All in all, 1H17 results are a reflection of the market circumstances we are in. In these markets we continued to grow our team and infrastructure, drove initiatives such as the rollout of OTC in the US and the new Hong Kong office in Asia, and we continued to grow our liquidity providerships and the number of products we trade. We keep working to improve our performance every day and we are convinced that the long term growth path we are on will deliver a strongly improved performance when markets become more active again.”
CFO Marcel Jongmans commented: “As we highlighted during the Analyst Day, fixed costs have developed as expected so far in 2017, which is why we reiterate our guidance that the fixed costs will grow in the range of 15- 20% in 2017. Net Profit came in at € 12.5m in 2Q17, leading to a Net Profit for 1H17 of € 26.1m which translates to an EPS of € 0.56. We continued to invest in our long term growth strategy during the period and still delivered an EBITDA margin of 37% year-to-date. This allows us to pay an interim dividend of € 0.30 over FY17. We are confident that Flow Traders will keep growing in line with the long term growth trend, while maintaining cost conscious in order to support our ambition of becoming the leading global ETP liquidity provider”.
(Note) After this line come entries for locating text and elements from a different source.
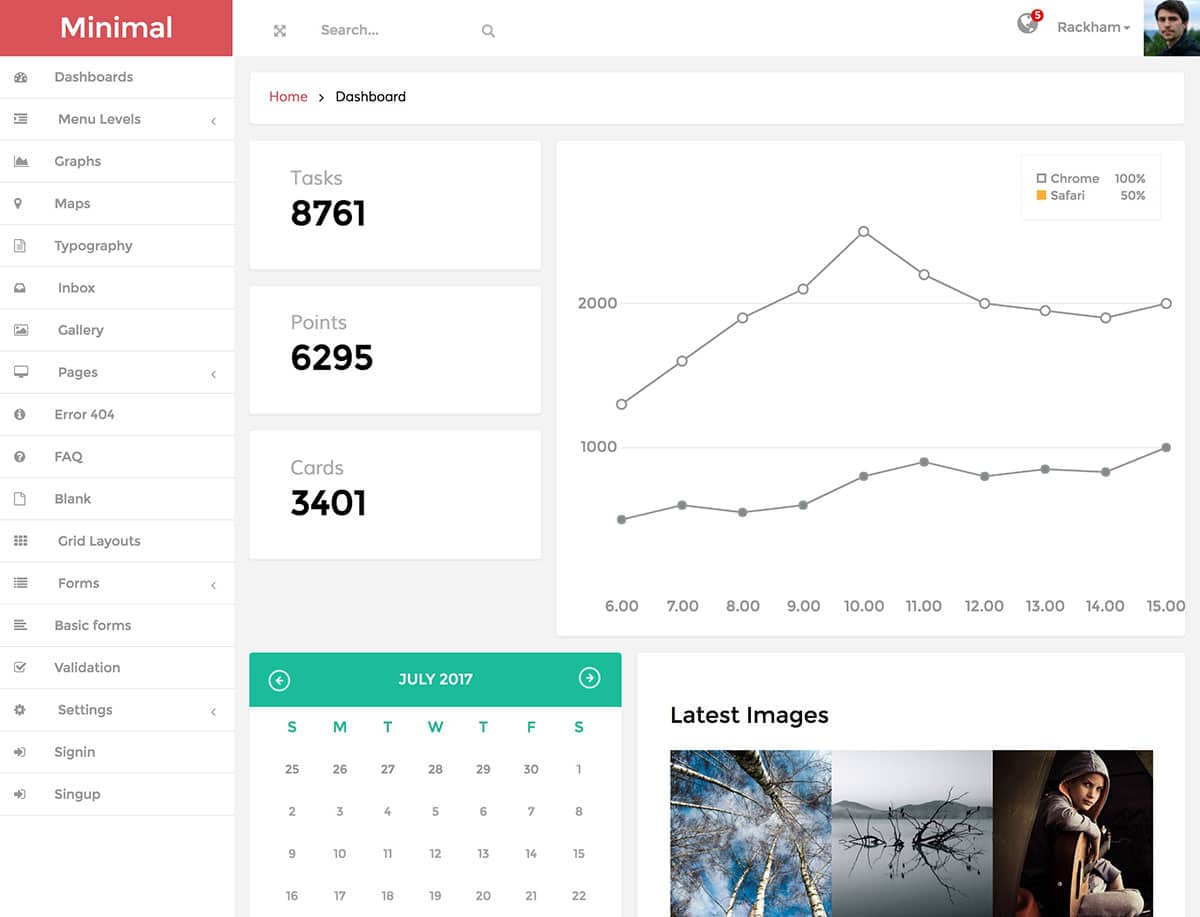
Task: Open the Rackham user dropdown
Action: tap(1093, 28)
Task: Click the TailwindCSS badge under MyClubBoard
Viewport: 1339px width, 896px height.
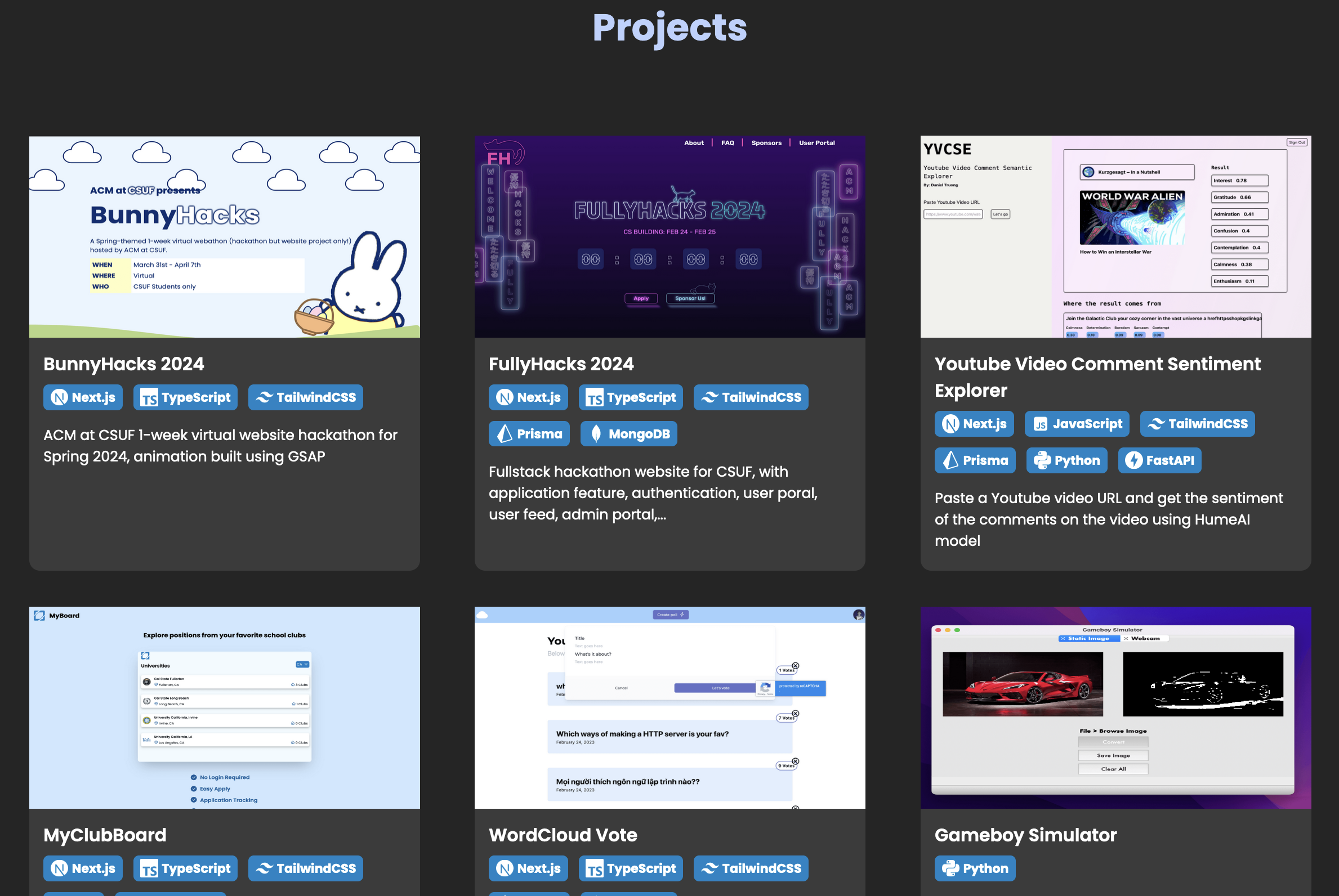Action: point(305,868)
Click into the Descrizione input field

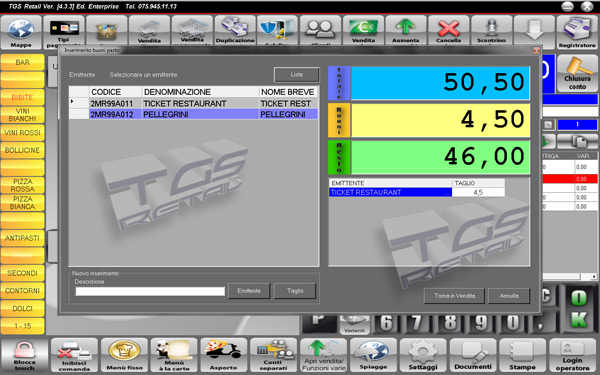point(150,291)
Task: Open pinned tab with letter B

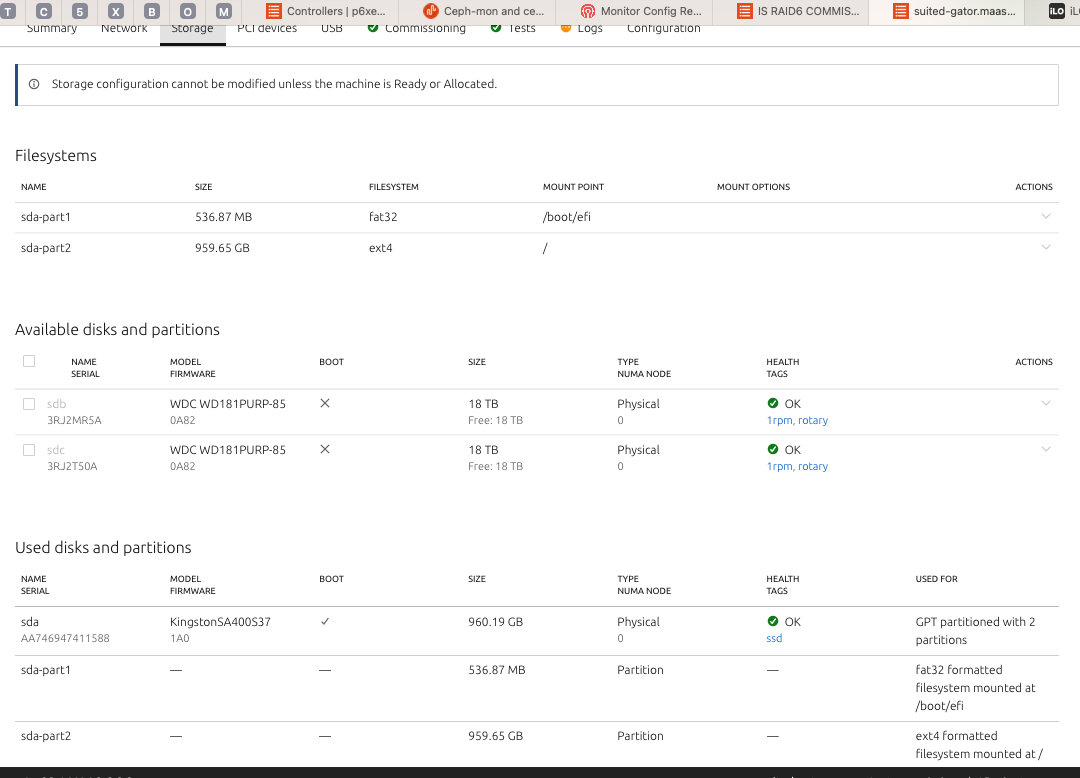Action: (x=152, y=11)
Current Trading and Outlook
In line with market expectations, the ETP market continued to grow in global Assets under Management, a trend that is expected to continue in 2017 and beyond. The shift in assets from active management funds towards the passive industry is ongoing and strongly drives ETP growth across all asset classes. Regulation, such as MiFID II is expected to bring more transparency, which will benefit the ETP market as such as well. We will continue to grow organically by increasing our coverage within the ETP space, whilst pursuing our goal to grow our NTI structurally and to outperform the growth in the Market ETP Value Traded. As part of our organic growth strategy, we will open a new office in Hong Kong in 2017 and re-locate our office in New York.